CAIRO: Egypt’s Ambassador to Germany Mohamed Higazy inaugurated Monday a temporary exhibition of ancient Egyptian artifacts in Sarland State west of Germany, Youm7 reported.
The collection, which offers a full spectrum of the ancient Egyptian art and spans several eras of the ancient Egyptian civilization, was loaned to Sarland by the Egyptian museum in Turin.
“Among the celebrated masterpieces of the collection are the the 3,200 year old Papyrus of the Gold Mines which demonstrates a map of mining sites in Nubia and the tombs of Kha who was the chief architect for king Amenhotep III tomb,” Mohamed Shoukry of the Egyptian Tourism Promotion Authority told The Cairo Post.
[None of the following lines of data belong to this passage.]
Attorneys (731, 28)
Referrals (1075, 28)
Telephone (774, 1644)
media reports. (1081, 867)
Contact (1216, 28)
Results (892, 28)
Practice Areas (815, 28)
Present at the inauguration ceremony were Sarland’s Minister of Culture, director of the Egyptian museum in Turin, director of the Institute of Egyptology at the University of Vienna along with an array of several archaeologists and Egyptologists from all over the world, Youm7 reported.
The collection also includes statues of several Pharaohs including Ramses II along with mummies, sarcophagi, scarabs, amulets that date back to several eras of the ancient Egyptian civilization, Shoukry said.
Higazy called on the attendees to support Egypt’s flagging tourism sector through developing promotion campaigns encouraging tourists to travel to Egypt and visit its unrivaled archaeological sites.
Egypt depends on tourism for around 20 percent of its hard currency. The sector’s total investments are valued at $9.8 billion, according to the Ministry of Tourism.
According to the National Accounts Division of the Ministry of Tourism, income from tourism in Egypt for the first quarter of 2014 decreased to $1.3 billion, down 43% from the same period last year.
According to the Ministry of Planning and International Cooperation, tourist activity comprises 11.3% of GDP. Figures by the Sub-Accounts Unit of the Ministry of Tourism state there are 3.8 million workers in the tourism sector, 1.7 million of whom are directly employed by the sector and 1.8 million indirectly.
The Egyptian museum in Turin, or Museo delle Antichità Egizie, is the only museum other than the Cairo Museum that is dedicated solely to the Egyptian art and culture with a collection of over 15,000 artifacts excavated in Egypt by the Museum’s archaeological mission between 1900 and 1935 (a period when findings were divided between excavators and Egypt).
The Papyrus of Turin, which includes the names of the ancient Egyptian Pharaohs in chronological order, remains the masterpiece and the most visited artifact of Turin museum.